* _Exercise description_: When a line in the records contains the string "Open", copy that line.

++++ Task inputs ++++

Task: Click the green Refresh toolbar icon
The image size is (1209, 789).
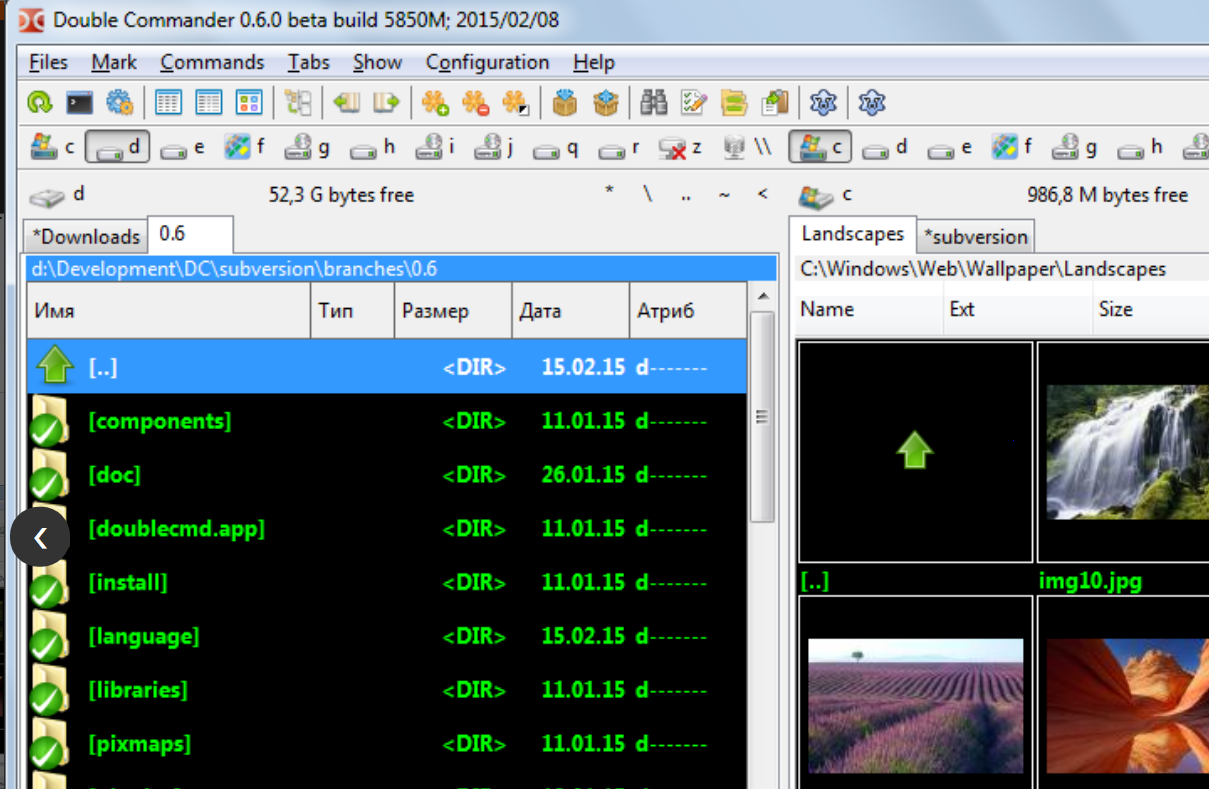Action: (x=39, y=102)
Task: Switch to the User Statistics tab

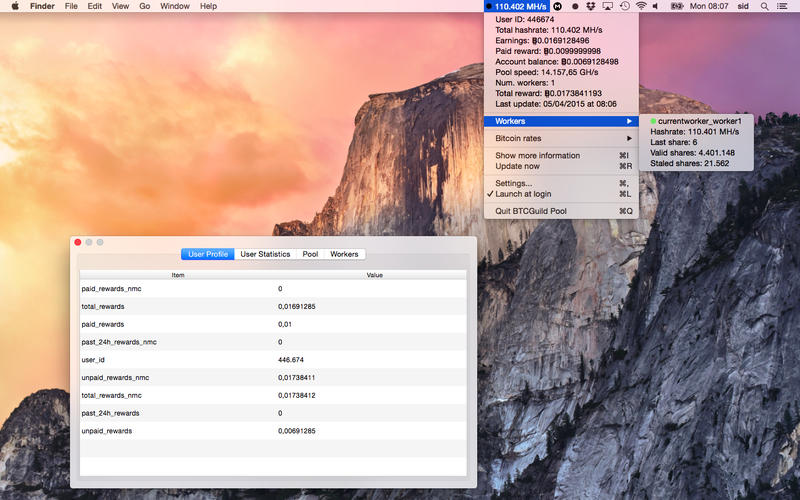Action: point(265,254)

++++
++++ Task inputs ++++

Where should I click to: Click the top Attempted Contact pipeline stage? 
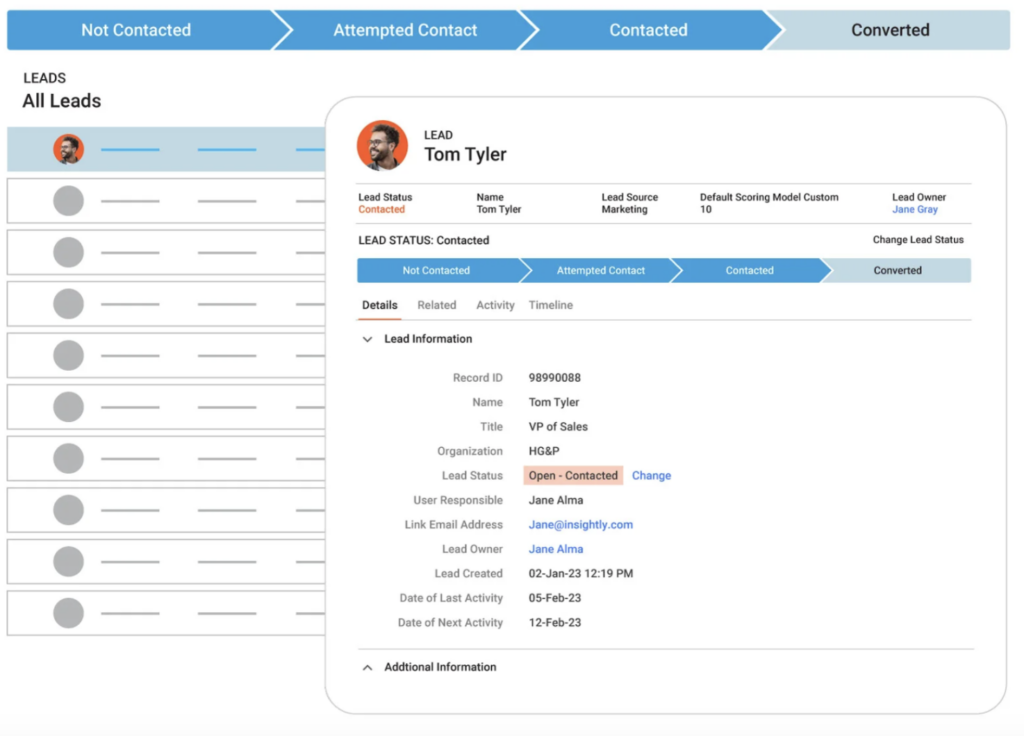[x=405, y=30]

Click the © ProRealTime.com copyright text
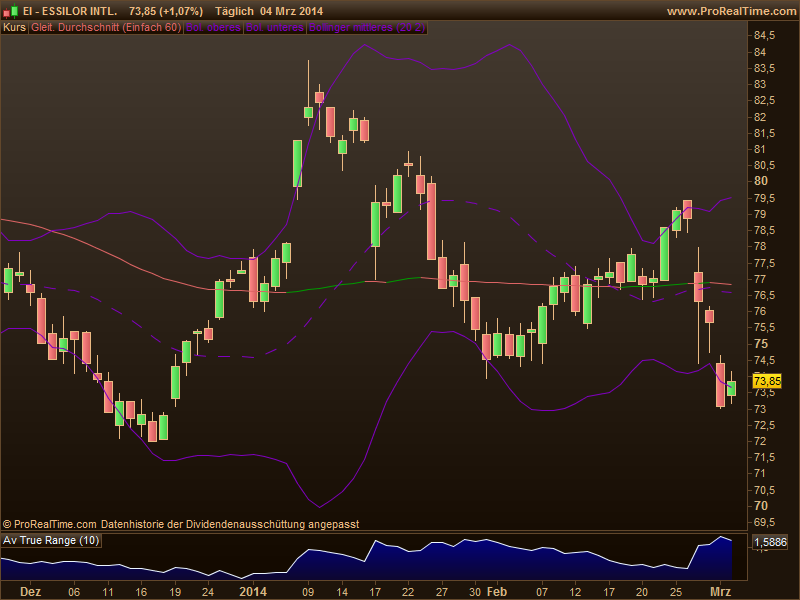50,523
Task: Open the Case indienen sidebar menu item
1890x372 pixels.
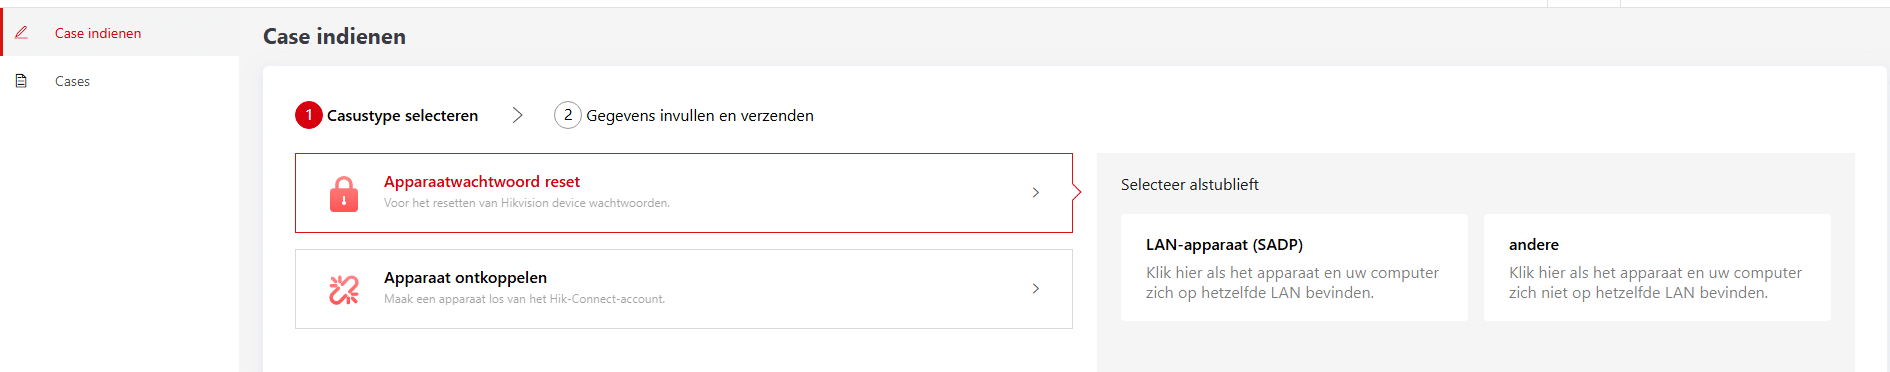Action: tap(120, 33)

++++
++++ Task inputs ++++

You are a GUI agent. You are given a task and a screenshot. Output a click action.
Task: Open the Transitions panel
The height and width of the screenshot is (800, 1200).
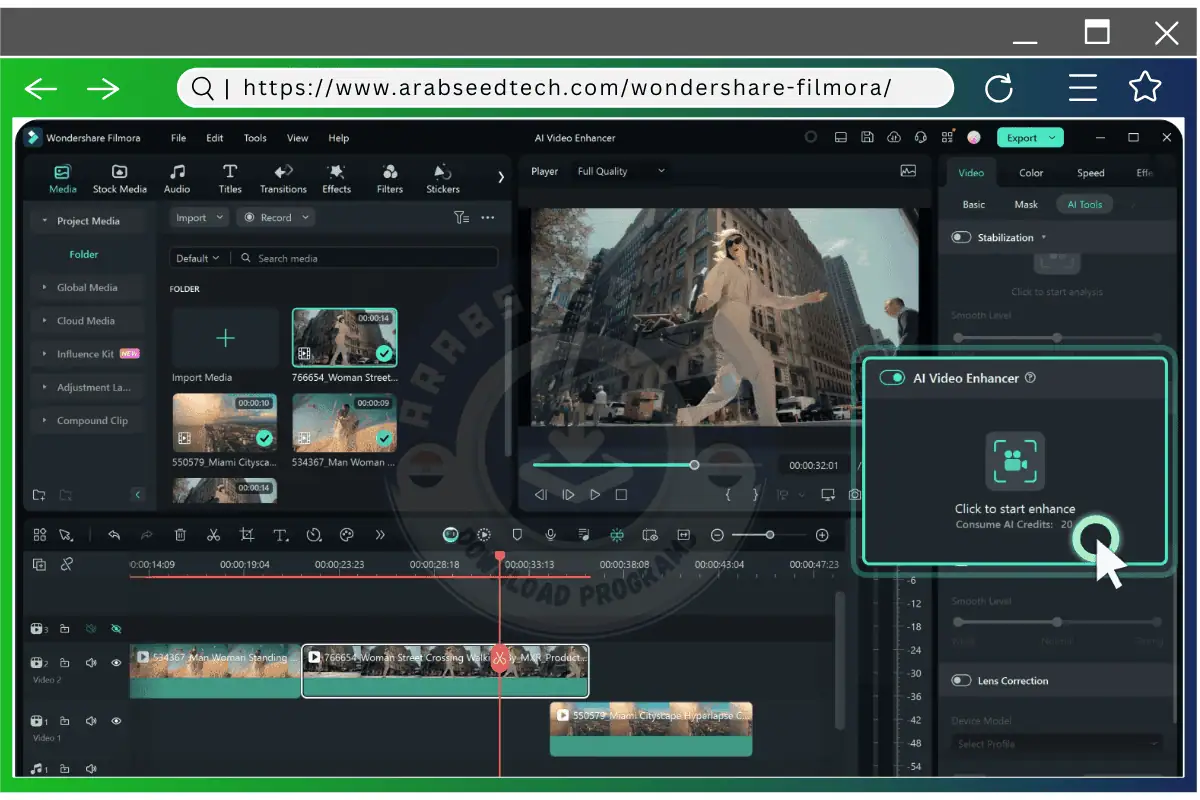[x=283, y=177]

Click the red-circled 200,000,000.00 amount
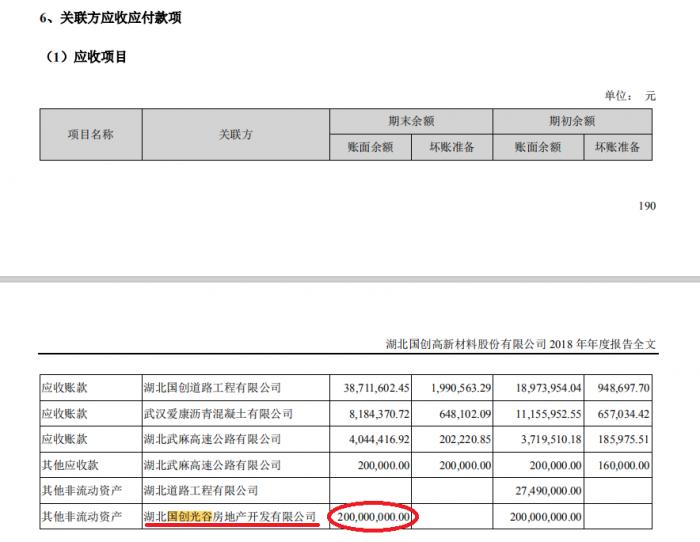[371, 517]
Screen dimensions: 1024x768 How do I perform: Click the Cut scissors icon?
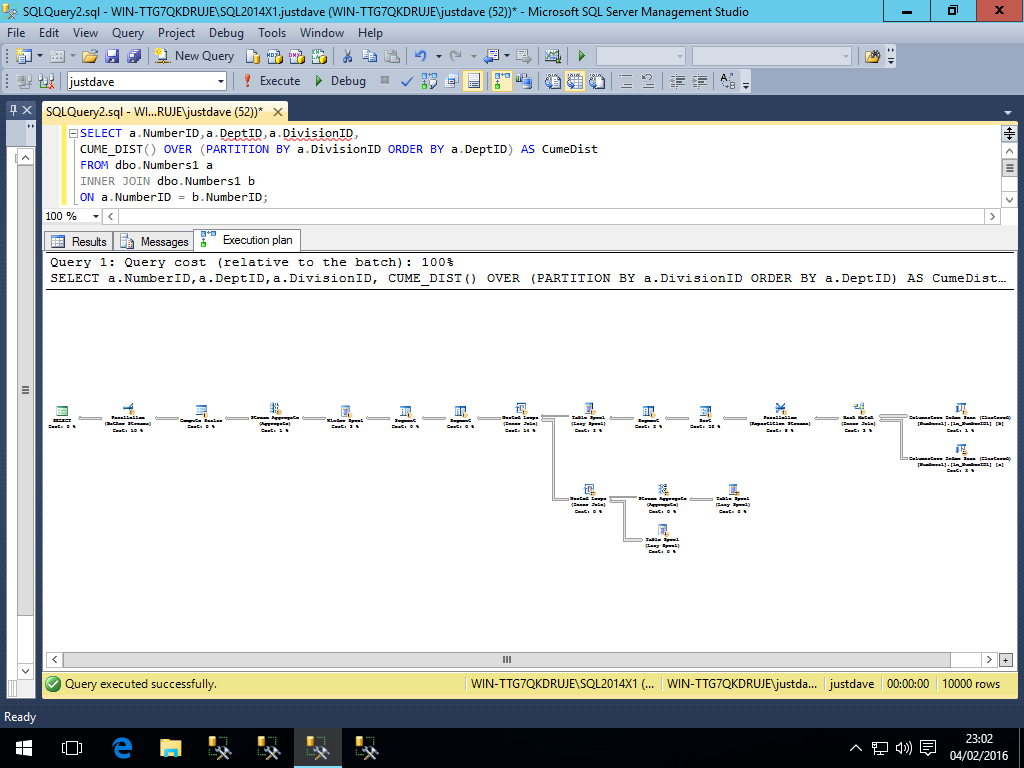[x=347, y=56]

++++

* _Result of the exercise_:
Task: Open the Case indienen sidebar menu item
Task: Open the Transitions panel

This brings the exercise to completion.